* Task statement:
Copy the material below line for line, without the pictures.
===== Given data =====
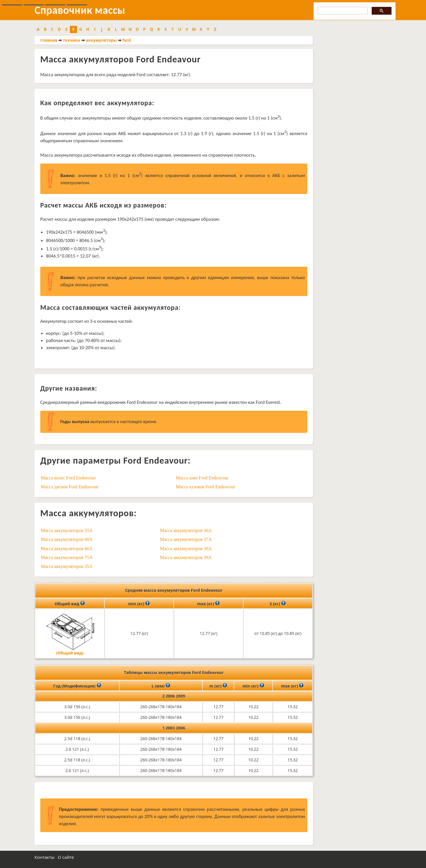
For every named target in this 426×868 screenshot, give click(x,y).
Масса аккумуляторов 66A (67, 549)
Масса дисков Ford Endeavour (70, 487)
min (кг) (139, 603)
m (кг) (218, 685)
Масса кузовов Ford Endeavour (205, 487)
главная (49, 40)
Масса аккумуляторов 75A (67, 557)
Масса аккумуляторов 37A (186, 539)
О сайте (66, 857)
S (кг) (278, 603)
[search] (342, 11)
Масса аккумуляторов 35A (67, 566)
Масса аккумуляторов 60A (67, 539)
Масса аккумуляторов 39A (186, 557)
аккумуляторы (101, 40)
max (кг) (208, 603)
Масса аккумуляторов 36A (186, 530)
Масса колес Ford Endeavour (68, 478)
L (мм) (160, 685)
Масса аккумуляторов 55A (67, 530)
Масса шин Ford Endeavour (202, 478)
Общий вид (70, 603)
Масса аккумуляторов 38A (186, 549)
=====
* Complete output:
For every named target in this 426×868 screenshot, give click(x,y).
Масса аккумуляторов 66A (67, 549)
Масса дисков Ford Endeavour (70, 487)
min (кг) (139, 603)
m (кг) (218, 685)
Масса кузовов Ford Endeavour (205, 487)
главная (49, 40)
Масса аккумуляторов 75A (67, 557)
Масса аккумуляторов 37A (186, 539)
О сайте (66, 857)
S (кг) (278, 603)
[search] (342, 11)
Масса аккумуляторов 35A (67, 566)
Масса аккумуляторов 60A (67, 539)
Масса аккумуляторов 39A (186, 557)
аккумуляторы (101, 40)
max (кг) (208, 603)
Масса аккумуляторов 36A (186, 530)
Масса колес Ford Endeavour (68, 478)
L (мм) (160, 685)
Масса аккумуляторов 55A (67, 530)
Масса шин Ford Endeavour (202, 478)
Общий вид (70, 603)
Масса аккумуляторов 38A (186, 549)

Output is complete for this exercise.